By Mitch Abramson

In addition to belittling tonight's opponent Gavin Rees, WBC lightweight champion Adrien Broner took another page from Floyd Mayweather by accusing a number of fighters of using performance enhancing drugs. Broner blasted Yuriorkis Gamboa for using PEDs, even though Gamboa has never failed a drug test.

Gamboa, the former Cuban gold medalist, was recently linked to an anti-aging clinic in Miami that allegedly doled out PEDs, along with a number of other high-profile baseball players. His name showed up on a list, but no evidence has surfaced that he actually consumed the stuff. But Broner still accused Gamboa of being a user. 

He didn’t stop there. Broner also mentioned Juan Manuel Marquez as a possible opponent, perhaps before the end of the year, but only if Marquez submits to drug testing so “he wouldn’t come in looking like LT, looking like a linebacker. You’ve seen it.”

Still, Broner listed Marquez as a potential PPV-opponent down the road, along with Robert Guerrero, Brandon Rios and Manny Pacquiao. But not Danny Garcia, since they both share the same promoter and manager. “I like Danny Garcia,” Broner said. 

Gamboa was previously mentioned as a possible fight for Broner, but Broner criticized that idea because of the limited ways that fight would be promoted.

“He really doesn’t speak English,” Broner said of Gamboa. “He’s on PEDs. He’s just messing up. He tastes the canvas every fight. I mean, be serious, if me and Gamboa ever fight, I knock him out and then everyone is like, ‘Oh, he was supposed to do it, he was bigger, stronger.’ Then they fall back on that. So at the end of the day- I keep doing me.”

Broner said that PEDs is a “helluva problem when you got guys like me, wake up every morning, run six to eight miles a day, sacrificing, eating right. All natural. Then for you to put something in your body to make you elite. That’s [messing] the game up. I don’t even take vitamins.”

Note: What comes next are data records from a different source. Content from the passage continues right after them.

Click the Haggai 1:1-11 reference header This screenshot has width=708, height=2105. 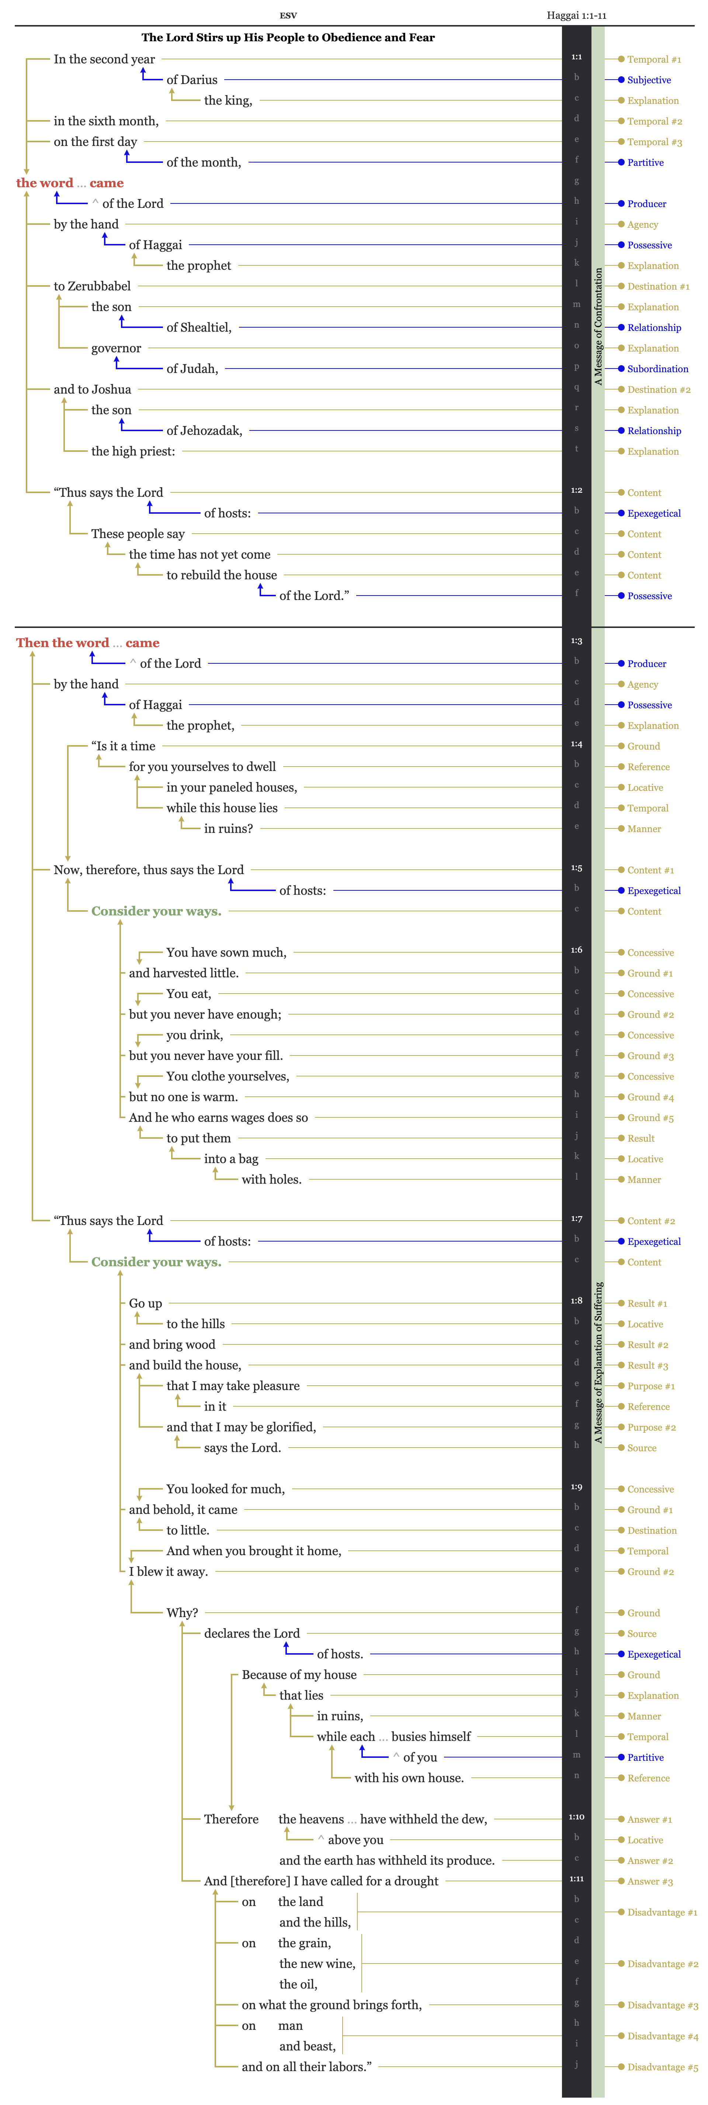[576, 16]
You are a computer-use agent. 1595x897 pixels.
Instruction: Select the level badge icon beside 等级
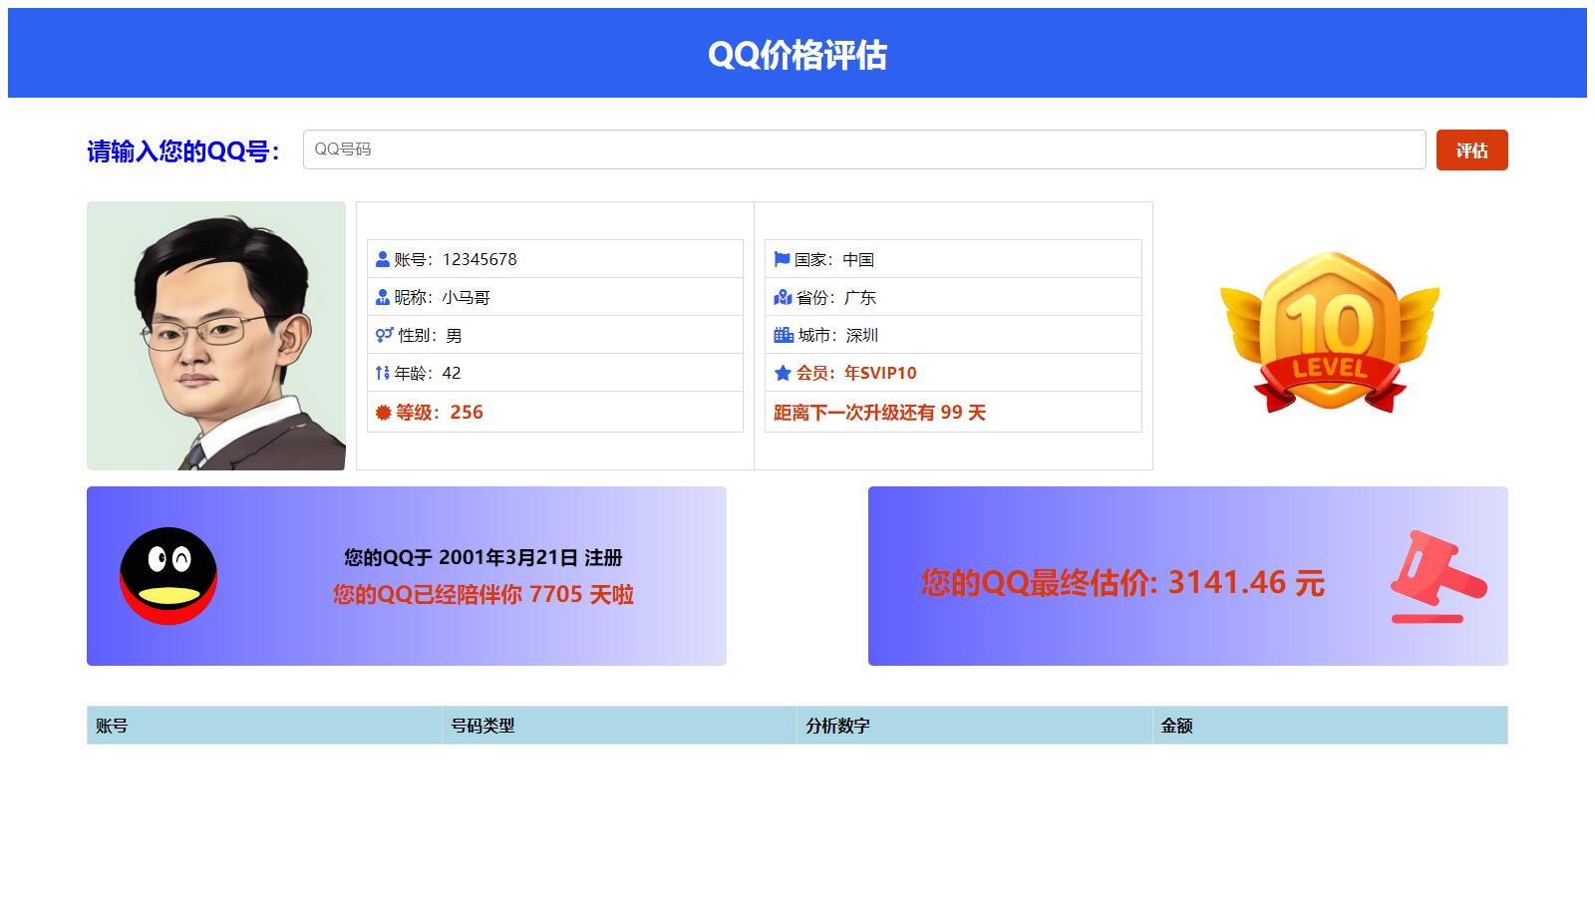381,412
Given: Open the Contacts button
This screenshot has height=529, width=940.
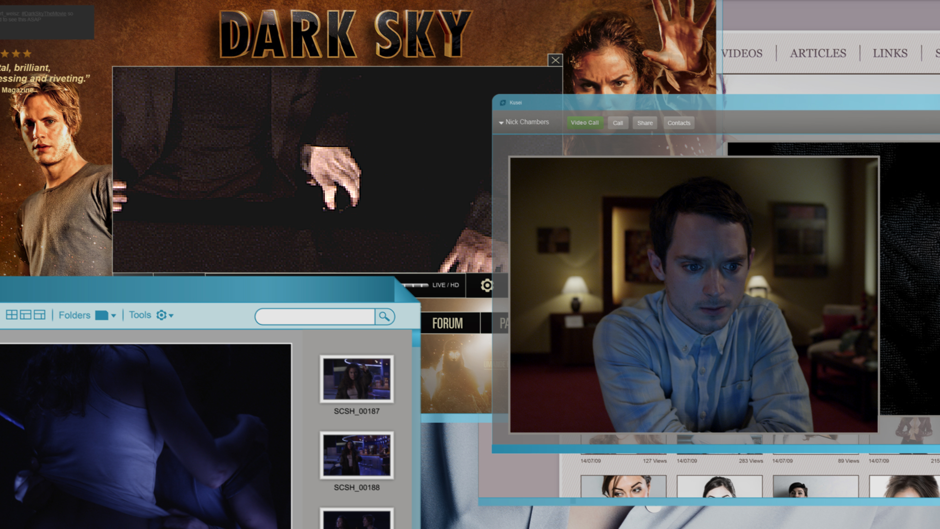Looking at the screenshot, I should [678, 123].
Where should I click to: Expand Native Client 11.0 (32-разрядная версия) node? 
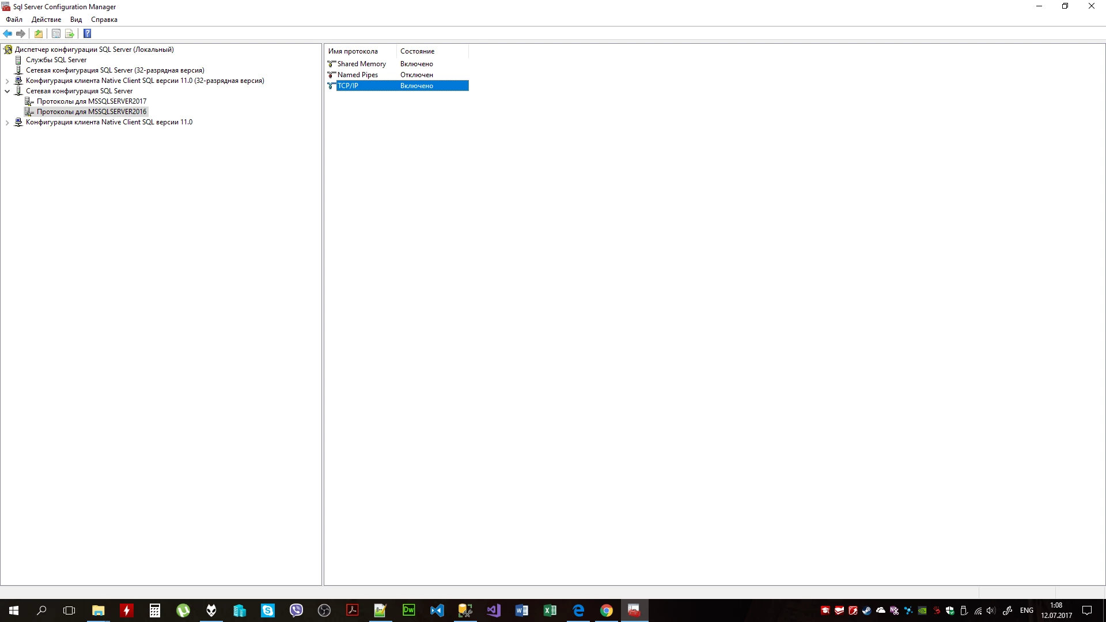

Broner said he did blood testing in the bout with DeMarco in November of last year and would like to do testing for every fight, but he admitted that blood testing wasn’t done for this one with Rees.

“I think it helps it keeps the game clean,” Broner said. “I don’t’ care. Stick me with a needle. I stick people with jabs.”

Mitch Abramson covers boxing for the New York Daily News and BoxingScene.com.